Yes. Comparison operators need it, as do functions like isalpha().

> Also, functions that take in a string and return one (e.g., substring),
> need to take in this information and return it back out.  How should
> this work?

Hmm, I don't see what substring would need collation for. And it 
certainly shouldn't be returning it. Collation is a property of the 
comparison operators (and isalpha etc.), and the planner needs to deduce 
the right collation for each such operation in the query. That involves 
looking at the tables and columns involved, as well as per-user 
information and any explicit COLLATE clauses in the query, but all that 
happens at plan-time.

> Option 1, make it part of the datum.  That way it will pass through the
> system just fine, but it would waste a lot of storage and break just
> about everything that operates on string types now, as well as
> pg_upgrade.  So that's probably out.

It's also fundamentally wrong, collation is not a property of a datum 
but of the operation.

> Option 2, invent some new mechanism that accompanies a datum or a type
> whereever it goes.  Kind of like typmod, but not really.  Then the
> collation information would presumably be made available to functions
> through the fmgr interface.  The binary representation of data values
> stays the same.

Something like that. I'm thinking that bttextcmp() and friends will 
simply take an extra argument indicating the collation, and we'll teach 
the operator / operator class infrastructure about that too.

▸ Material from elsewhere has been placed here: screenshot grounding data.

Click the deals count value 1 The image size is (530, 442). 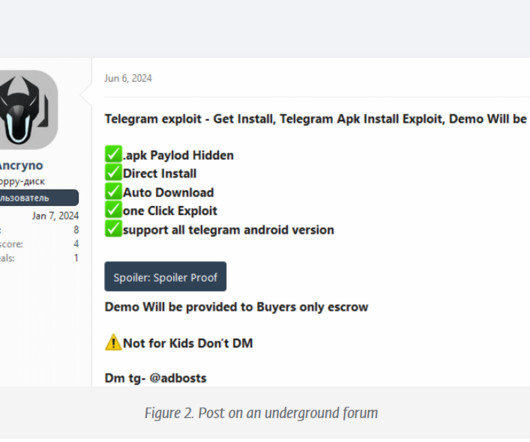(x=76, y=258)
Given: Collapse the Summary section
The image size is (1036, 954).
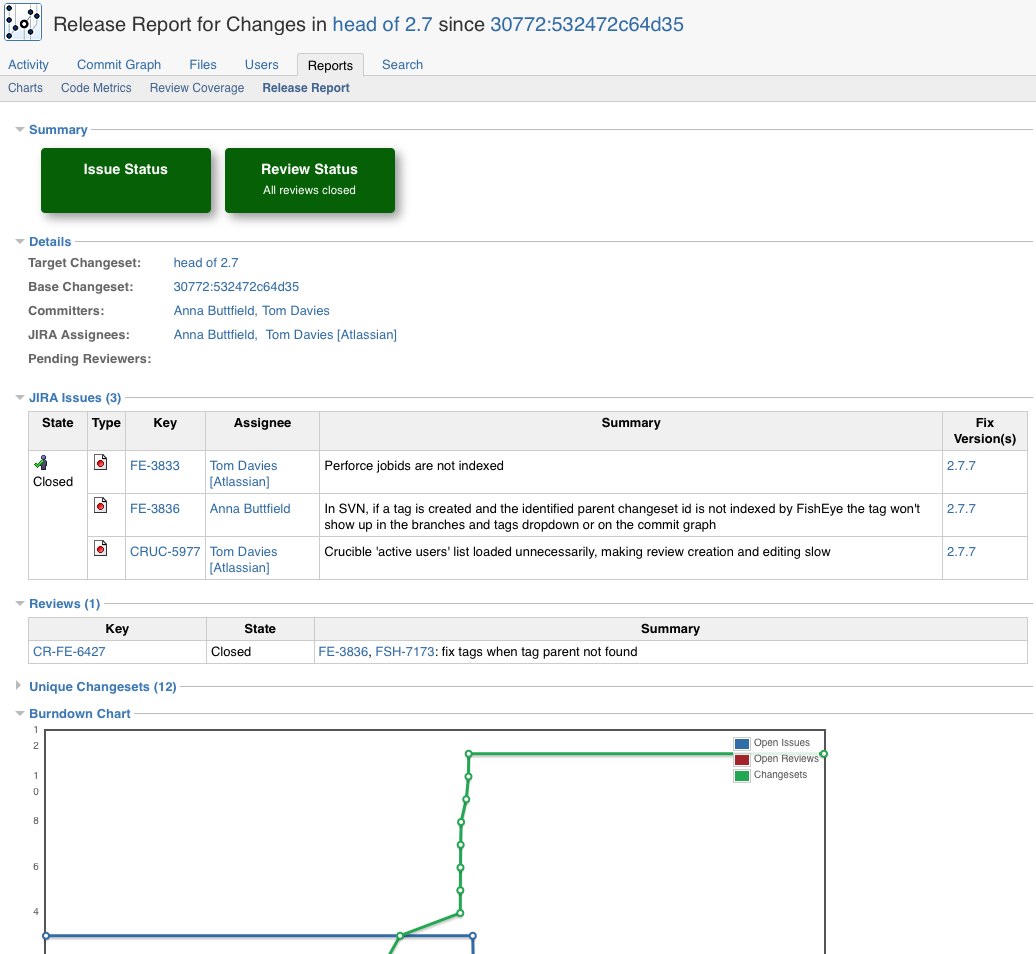Looking at the screenshot, I should pyautogui.click(x=20, y=130).
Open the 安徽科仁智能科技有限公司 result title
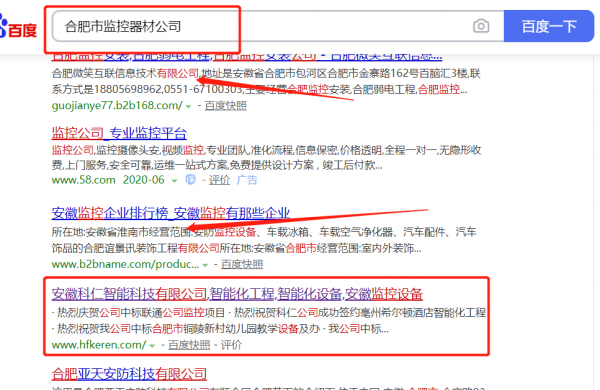600x390 pixels. click(237, 294)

One way to approach this is to realize that it's already possible to use 
multiple collations in a database. You just have to define separate < = > operators and operator classes for every
collation,and change all 

your queries to use the right operator depending on the desired 
collation everywhere where you use < = > (including ORDER BYs, with the 
USING <operator> syntax). The behavior is exactly what we want, it's 
just completely inpractical, so we need something to do the same in a 
less cumbersome way.

--   Heikki Linnakangas  EnterpriseDB   http://www.enterprisedb.com

Re: How to pass around collation information

From

Peter Eisentraut

Date:

28 May 2010, 17:59:56

On fre, 2010-05-28 at 20:22 +0300, Heikki Linnakangas wrote:
> It's also fundamentally wrong, collation is not a property of a datum 
> but of the operation.

> One way to approach this is to realize that it's already possible to
> use 
> multiple collations in a database. You just have to define separate <
> = 
>  > operators and operator classes for every collation, and change all 
> your queries to use the right operator depending on the desired 
> collation everywhere where you use < = > (including ORDER BYs, with
> the 
> USING <operator> syntax). The behavior is exactly what we want, it's 
> just completely inpractical, so we need something to do the same in a 
> less cumbersome way.

Well, maybe we should step back a little and work out what sort of
feature we actually want, if any.  The feature I'm thinking of is what
people might call "per-column locale", and the SQL standard defines
that.  It would look like this:

CREATE TABLE test (   a varchar COLLATE de,   b varchar COLLATE fr
);

SELECT * FROM test WHERE a > 'baz' ORDER BY b;

So while it's true that the collation is used by the operations (> and
ORDER BY), the information which collation to use comes with the data
values.  It's basically saying, a is in language "de", so sort it like
that unless told otherwise.  There is also an override syntax available,
like this:

SELECT * FROM test WHERE a COLLATE en > 'baz' ORDER BY b COLLATE sv;

But here again the collation is attached to a data value, and only from
there it is passed to the operator.  What is actually happening is

SELECT * FROM test WHERE (a COLLATE en) > 'baz' ORDER BY (b COLLATE sv);

What you appear to be describing is a "per-operation locale", which also
sounds valid, but it would be a different thing.  It might be thought of
as this:

SELECT * FROM test WHERE a (> COLLATE en) 'baz' ORDER BY COLLATE sv b;

with some suitable global default.

So which one of these should it be?

Re: How to pass around collation information

From

Tom Lane

Date:

28 May 2010, 18:48:54

Peter Eisentraut <peter_e@gmx.net> writes:
> So while it's true that the collation is used by the operations (> and
> ORDER BY), the information which collation to use comes with the data
> values.  It's basically saying, a is in language "de", so sort it like
> that unless told otherwise.  There is also an override syntax available,
> like this:

> SELECT * FROM test WHERE a COLLATE en > 'baz' ORDER BY b COLLATE sv;

That seems fairly bizarre.  What does this mean:
WHERE a COLLATE en > b COLLATE de

?  If it's an error, why is this not an error
WHERE a COLLATE en > b

if b is marked as COLLATE de in its table?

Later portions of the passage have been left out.